I wish pets lived longer. They’re part of the family. When they are no longer around, it feels as though something is missing, askew. The routines you are used to change. A definite imbalance in a world that already feels fragile and delicate, at times.
We had to say goodbye to our dog Duke, yesterday. Yes, on National Dog Day. The irony of that isn’t lost on me. He was scheduled for surgery, to remove a massive growth from his lower jaw. It was cancerous, and it had spread beyond anything manageable, especially for a soon-to-be 14 year old dog. We went in knowing there could be risks, knowing this could be a possibility. That doesn’t lessen the blow, though. It’s still sad, and it still hurts, more than I imagined it would.
Duke wasn’t “my dog”. I adopted him when my husband moved to Nebraska with him in tow, over 7 years ago. There was always the mindset that even though I’d walk Duke, feed him, brush him and clean off his paws whenever he’d come in from a rainy, muddy day, that he wasn’t really “my dog”. He was my husband’s.
Of course, none of that is true. He became my dog, too. It was hard not to love Duke. Even when he’d come in all muddy, or pull on the leash so hard you’d nearly trip and fall over your own feet (he was never really good on a leash). He’d beg for food a lot of the time and was very unapologetic about it. Those qualities and many more made Duke, Duke.

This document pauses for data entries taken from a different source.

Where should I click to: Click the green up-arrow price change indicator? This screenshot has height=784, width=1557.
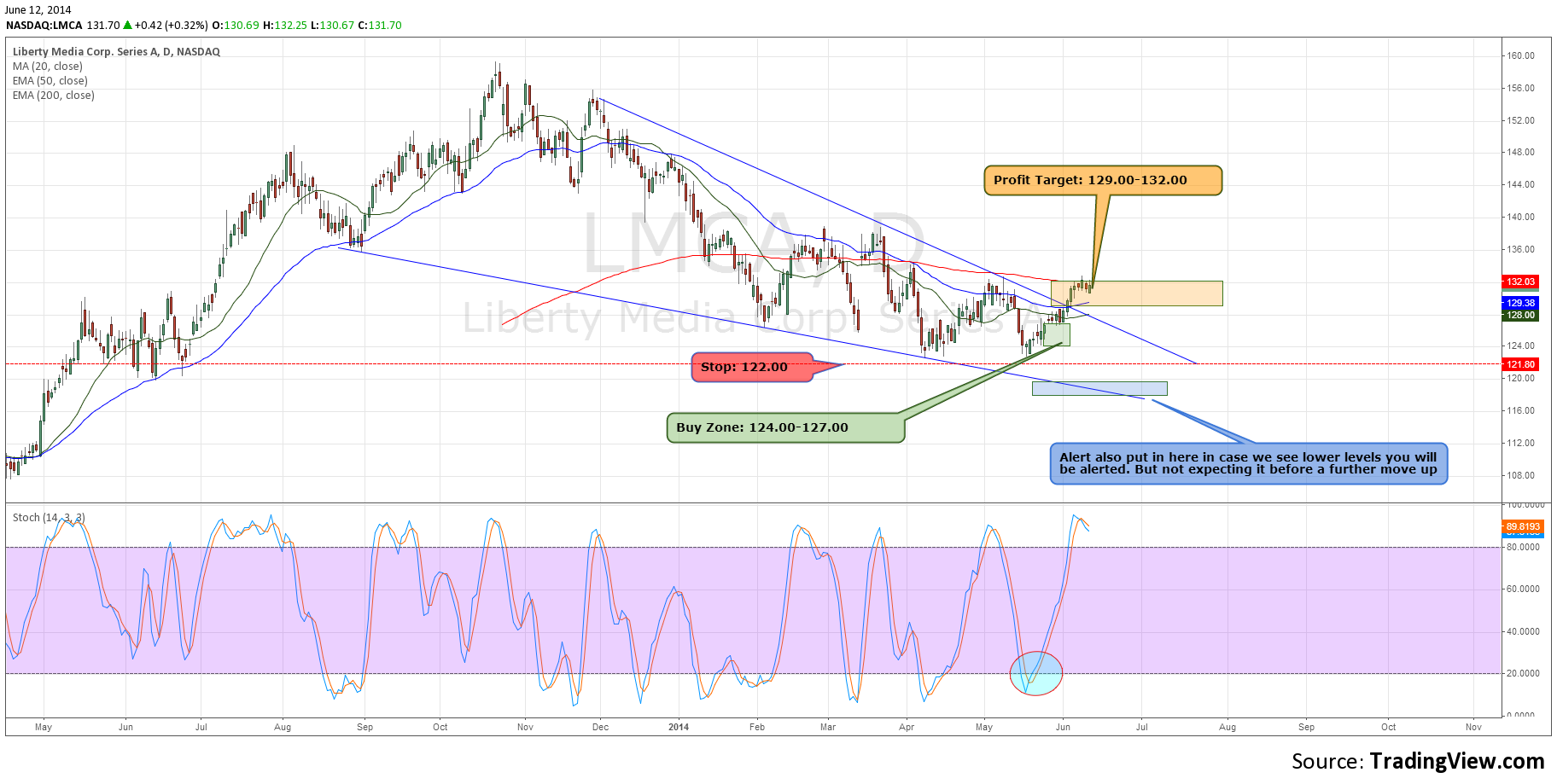click(127, 26)
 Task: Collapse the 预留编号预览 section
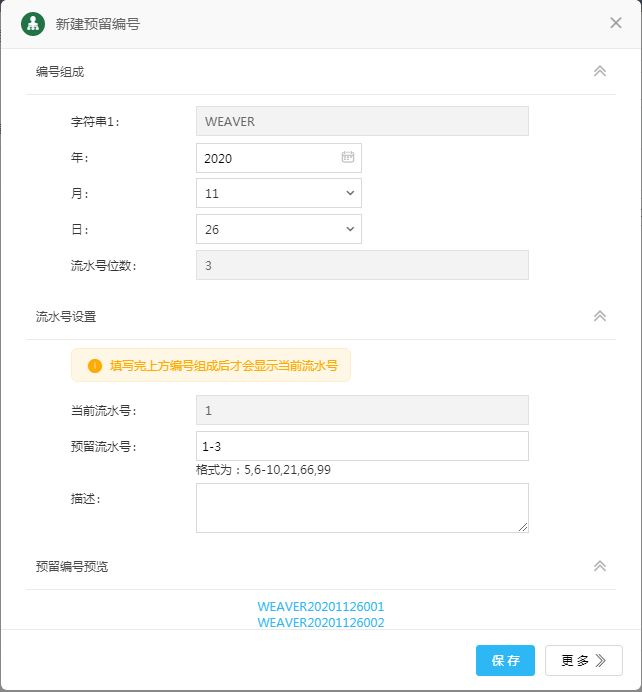pyautogui.click(x=600, y=566)
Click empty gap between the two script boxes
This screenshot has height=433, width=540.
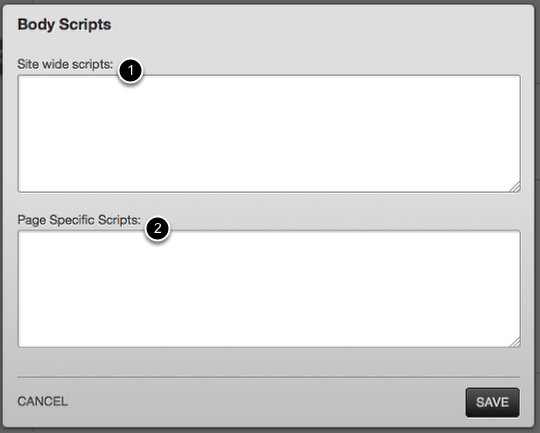pos(269,203)
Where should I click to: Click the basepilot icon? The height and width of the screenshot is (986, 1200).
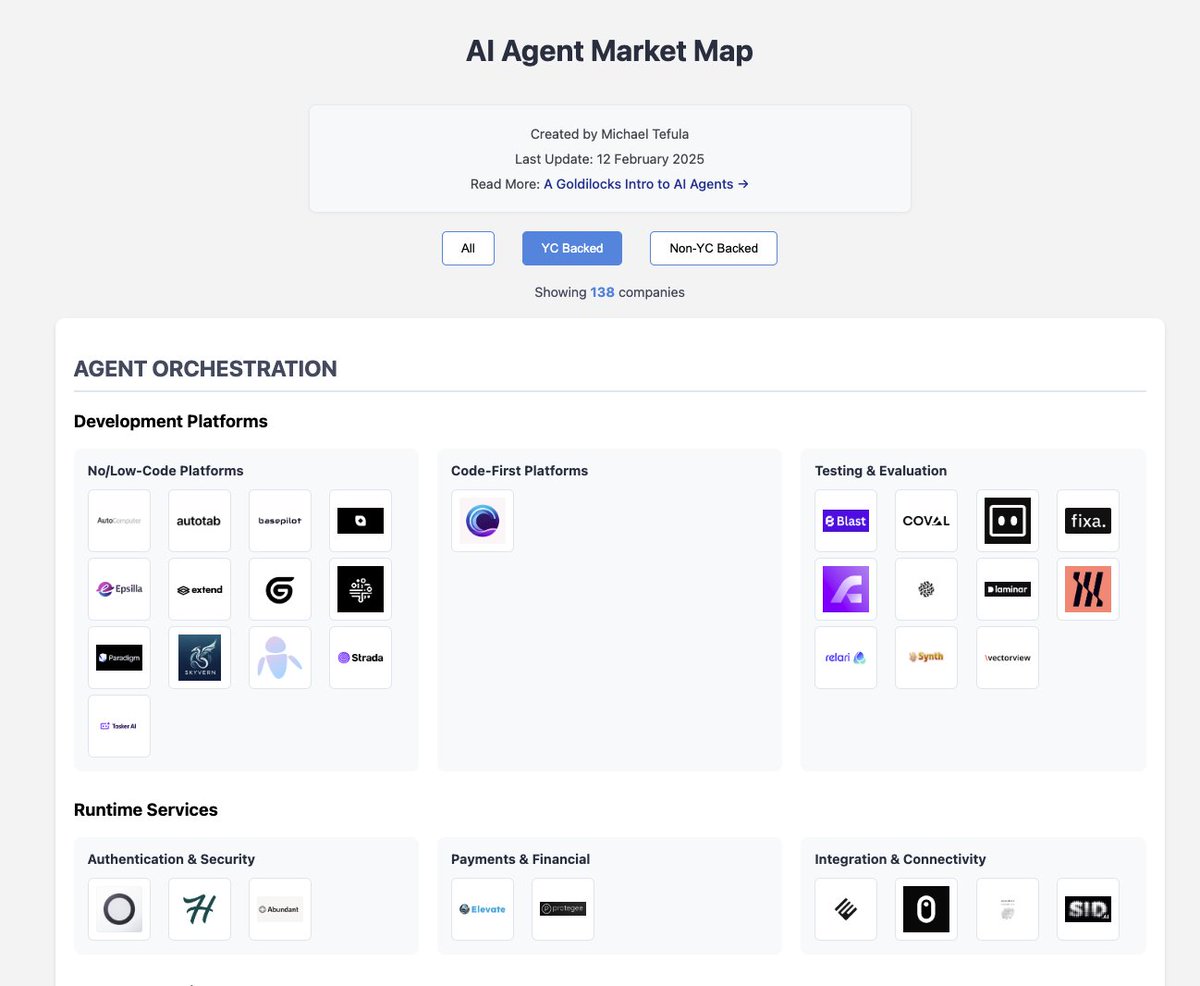[x=279, y=520]
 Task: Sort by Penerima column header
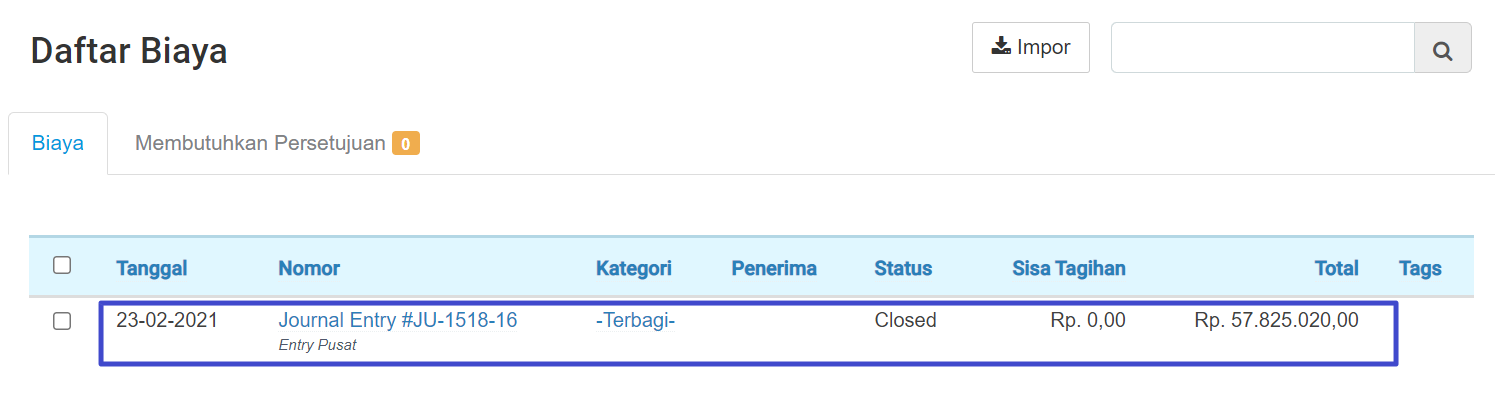tap(774, 268)
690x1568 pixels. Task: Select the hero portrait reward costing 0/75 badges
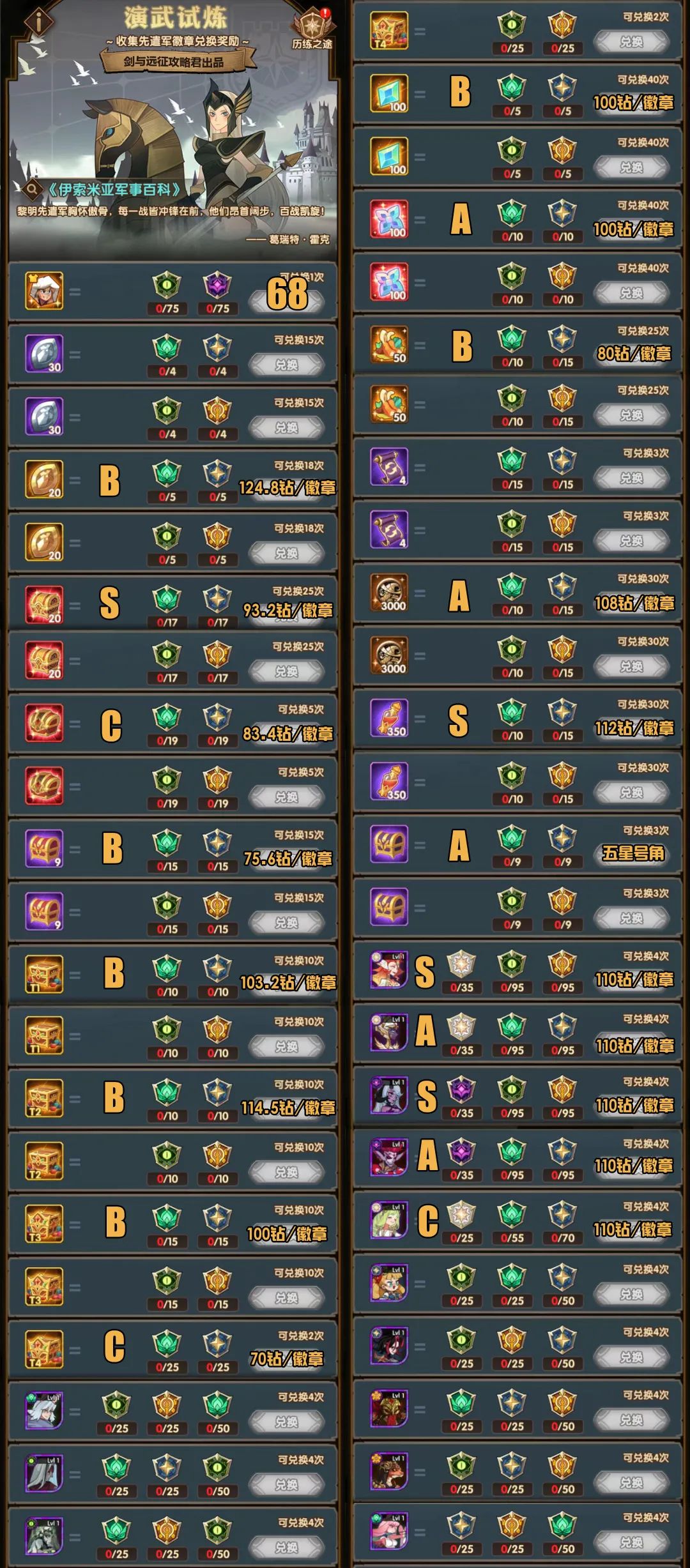pyautogui.click(x=44, y=291)
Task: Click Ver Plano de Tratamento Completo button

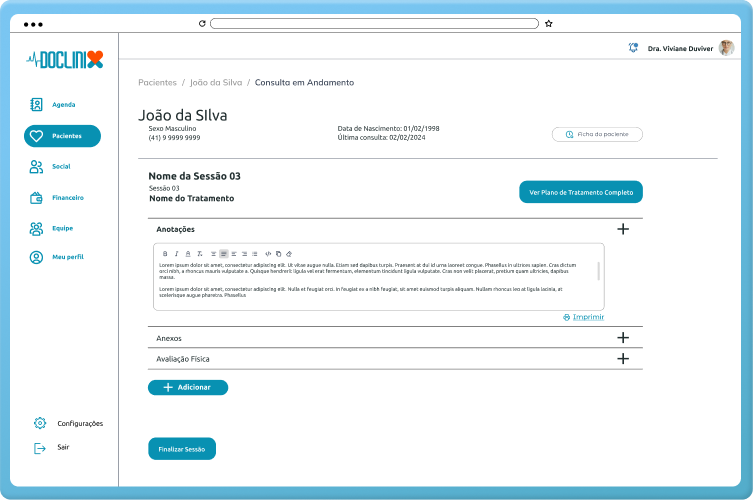Action: click(580, 192)
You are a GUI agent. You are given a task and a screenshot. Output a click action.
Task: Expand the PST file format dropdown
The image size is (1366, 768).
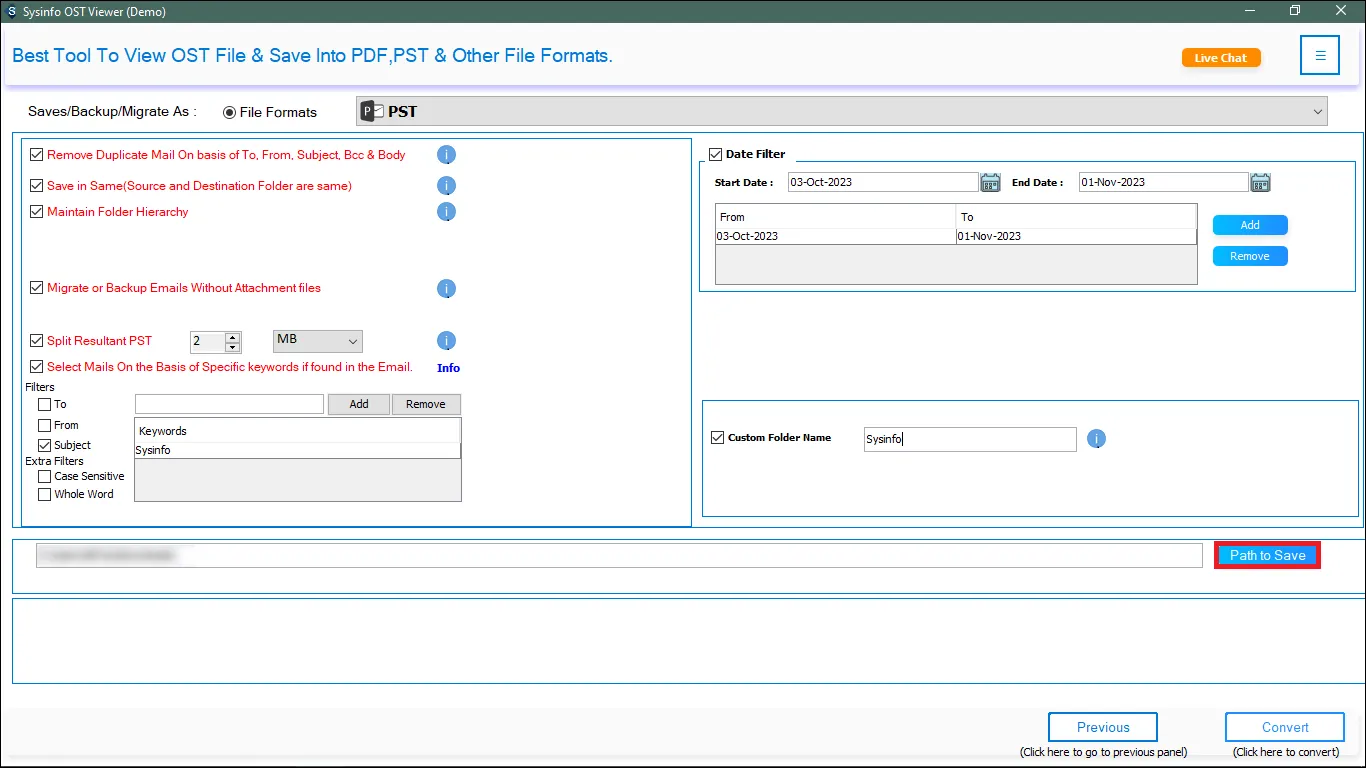point(1316,112)
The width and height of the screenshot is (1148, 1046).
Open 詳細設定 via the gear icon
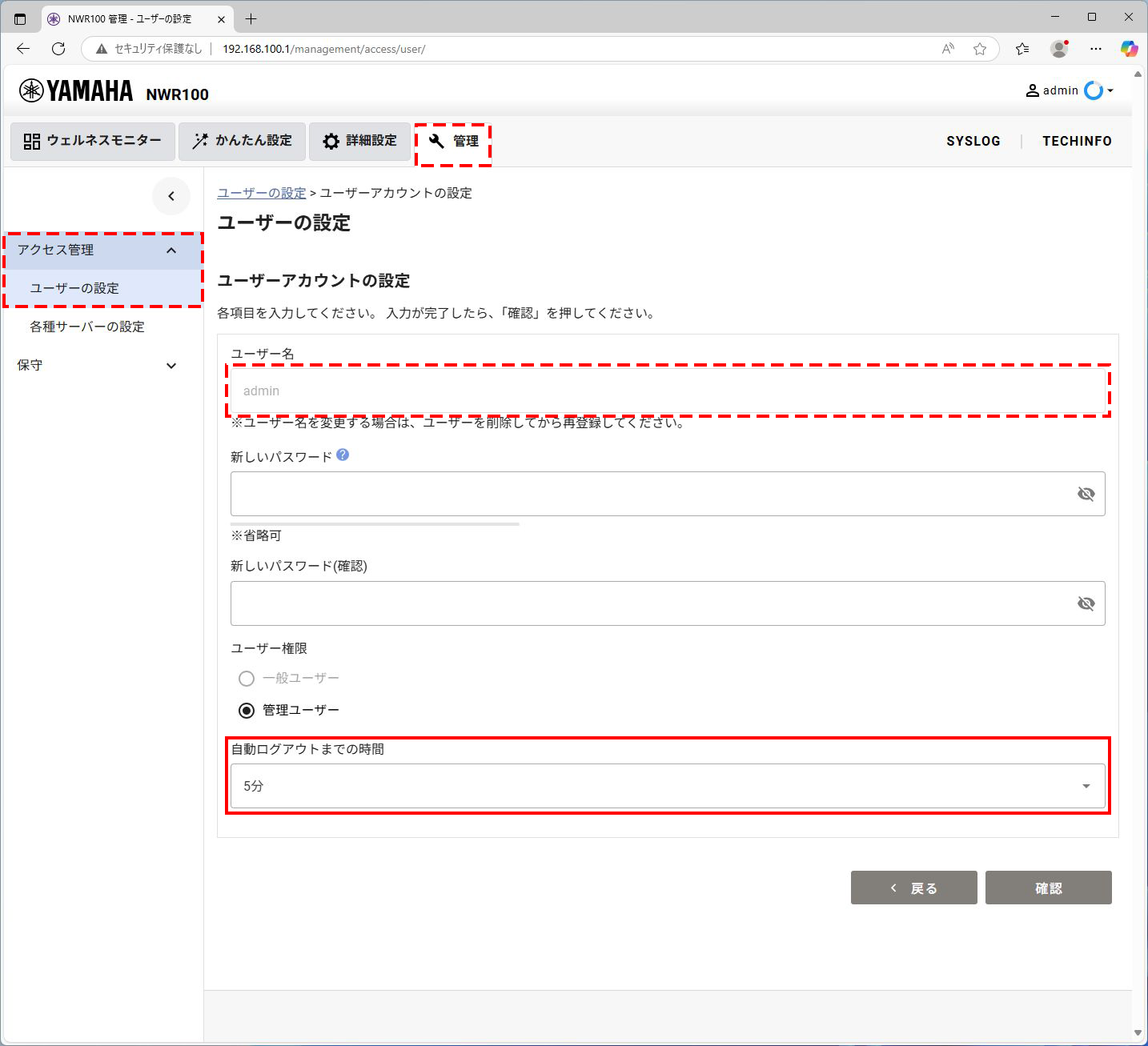pyautogui.click(x=331, y=141)
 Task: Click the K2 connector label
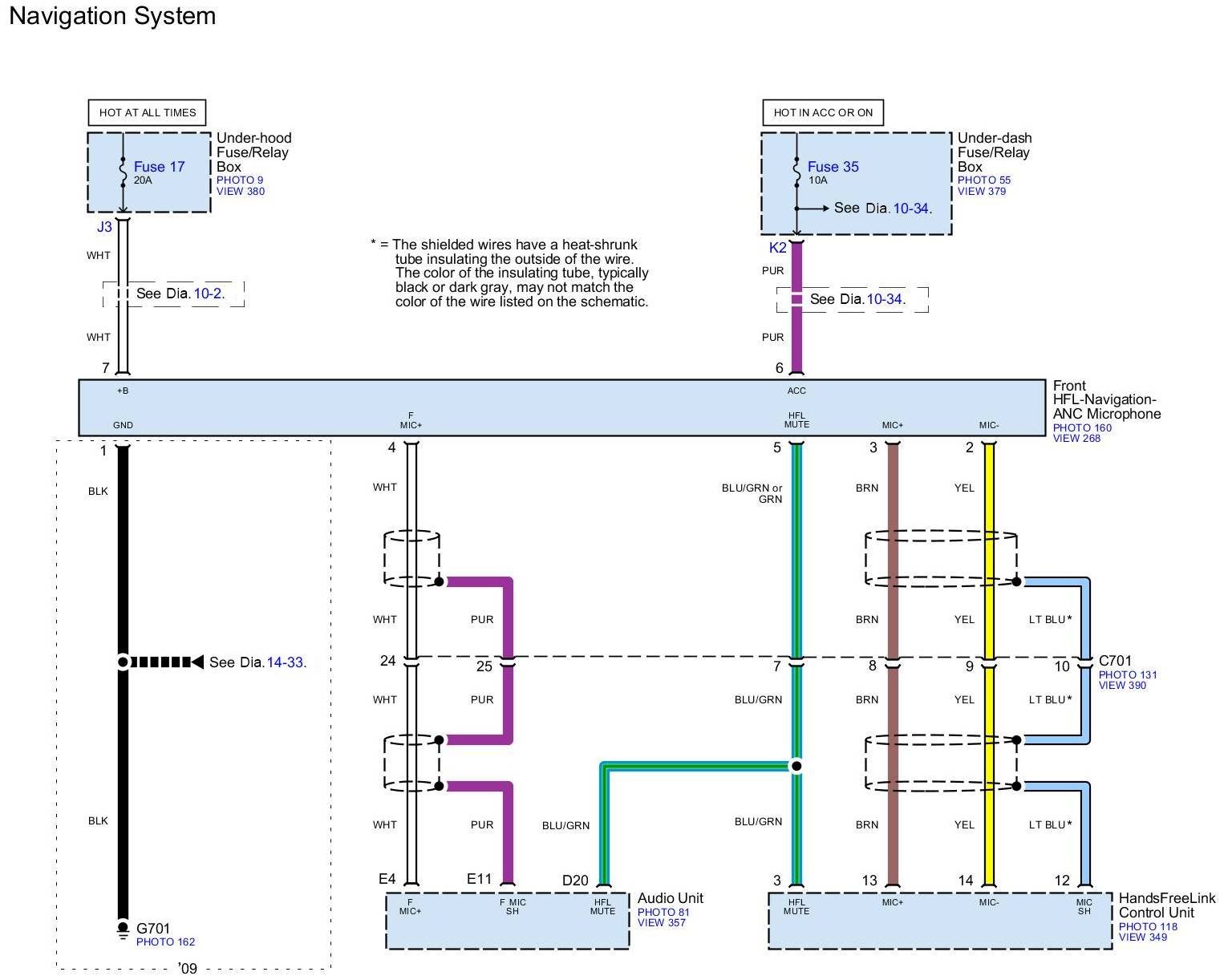tap(777, 248)

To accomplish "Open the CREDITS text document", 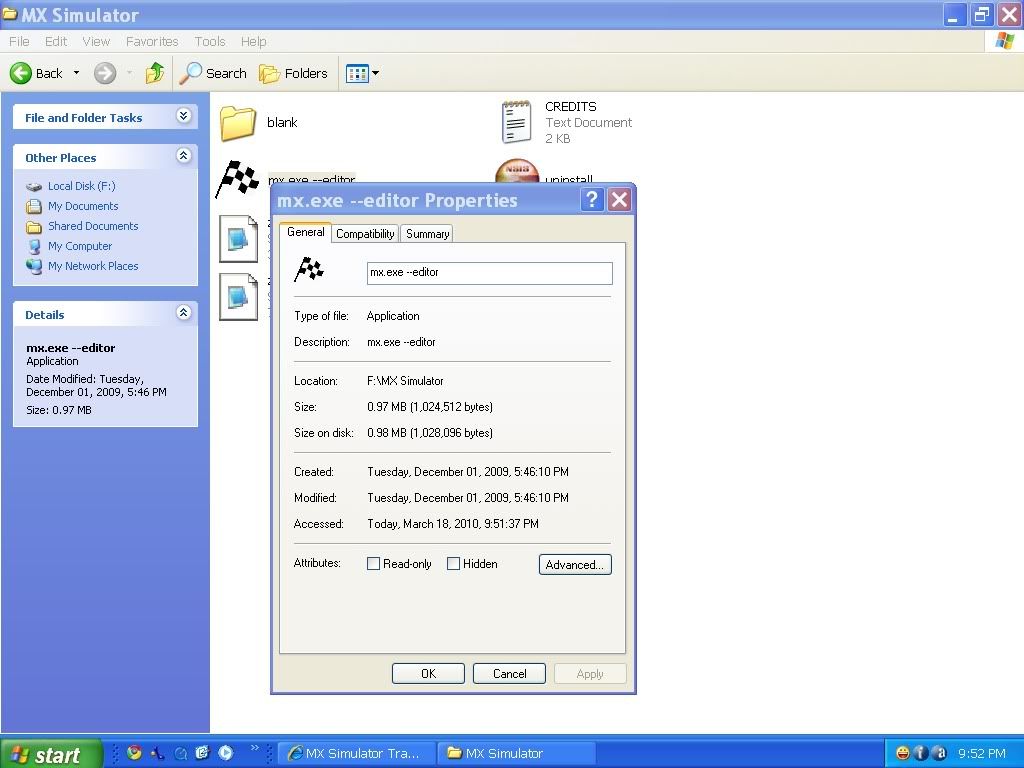I will [516, 122].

He was the most gentle dog I’ve ever met. Anyone who knew Duke, would always comment on how sweet and low-key he was. He didn’t jump all over the place. There was a quiet, patient disposition to him. The boys climbed all over him and the only times he ever growled a bit was when they’d grip hard onto his lower back, an area on him that got sore in his later years. A warning growl, never opening his mouth or snapping. Even when Chance entered the picture and drove Duke up the wall, he never opened his mouth or tried to nip Chance. He was a GOOD DOG. Plain and simple.
The best dog. It was hard to let him go. How do you say goodbye to such a great contribution to the world? Well, you do what you have to do. That meant not allowing Duke to suffer. We didn’t want him to live the rest of his years in pain. He was such a good boy, we knew we had to do right by him, because he deserved it.
It was strange, waking up this morning. Usually I have two pets greeting me. Chance followed Duke around a lot of the time, the pack mentality. When we let Duke out in the morning, Chance is right there, waiting for him, even trilling to let us know when Duke is ready to come back inside. This morning, Chance sat by the sliding door and didn’t make a peep.
It sucks. For lack of a better phrase. It just completely, utterly sucks.